Naruto let out a big sigh.

“Well it was good seeing you guys I still have a lot of greeting to do today.”

Shikimaru was focused on the chess game so without looking and barely raising his hand he said.

“See ya around Naruto.”

Naruto then started walking away until all of a sudden he felt the can he kicked hit the back of his head.

“I am only returning what you gave me”

"Next time on Naruto: Shujinkou Shukuen! The lightning country cannot contain themselves: Episode 4 Intentions of War!"




*Episode 4*
*Spoiler*: __ 



*Intentions of War*

Meanwhile in the country of the lightning. A shinobi was walking at a fast pace bursting from room to room. He finally reached the door to the Raikage’s quarters. The shinobi stood in front of the door hesitant to open it. He finally summoned the courage and pushed open the door.

“Yondaime Raikage, the three ninjas we sent out have already done more than we had asked them for”

The shinobi then noticed there was an ANBU soldier talking with the Raikage. The ANBU soldier shot a glance at the intruding Shinobi and swiftly turned to face the Kukage only to end up with a kunai in his throat. The Kage then pushed the ANBU soldier of his kunai then tossed the kunai on the floor besides him. The Kage then stared at the corpse.

“What a shame…he was a good nephew.”

The Kage then slowly looked up at the chunin that barged in.
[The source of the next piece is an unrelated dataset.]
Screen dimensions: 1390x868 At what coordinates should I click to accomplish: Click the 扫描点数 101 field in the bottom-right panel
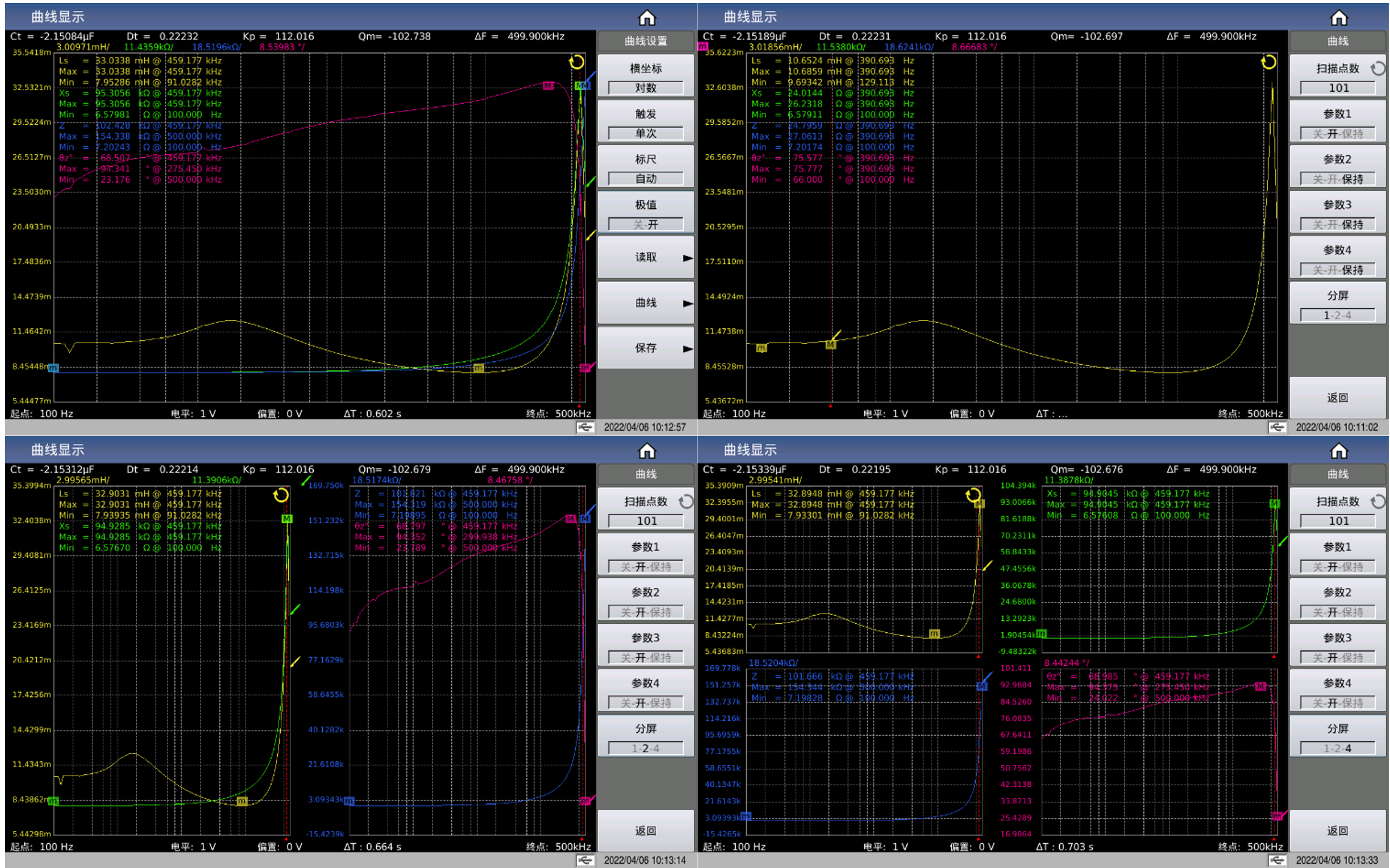click(1338, 521)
“I had him oblivious to our intentions that is…until you barged in…so you say our Shinobi have been exceeding our expectations. Well at least something good to hear.”

The Raikage started walking slowly toward the novice chunin.

“What exactly is your name?”

“It’s…It’s…Sho…”

Shigo looked at both gaurds who were near the door.

“Well Sho…I must consult the war council. I believe it is time to spark ancient hatreds.”

Shigo then proceeded out of the chambers. Once he got just out side the doorway both doors immediately shut behind him and the sounds of Sho being killed filled the corridors. The true natures of the lighting were beginning to show itself.

“Messenger Jukiri...

"Yes sir"

Our advancement into the fire countries territory will be in two months. I will expect all the shinobi to be preparing for war.”

“Next time on Naruto: Shujinkou Shukuen! Episode 5: Multiple Faints! One Oblivious Idiot!”




*Episode 5*
*Spoiler*: __ 



*Multiple Faints! One Oblivious Idiot!*

Naruto was slammed and pinned to the ground.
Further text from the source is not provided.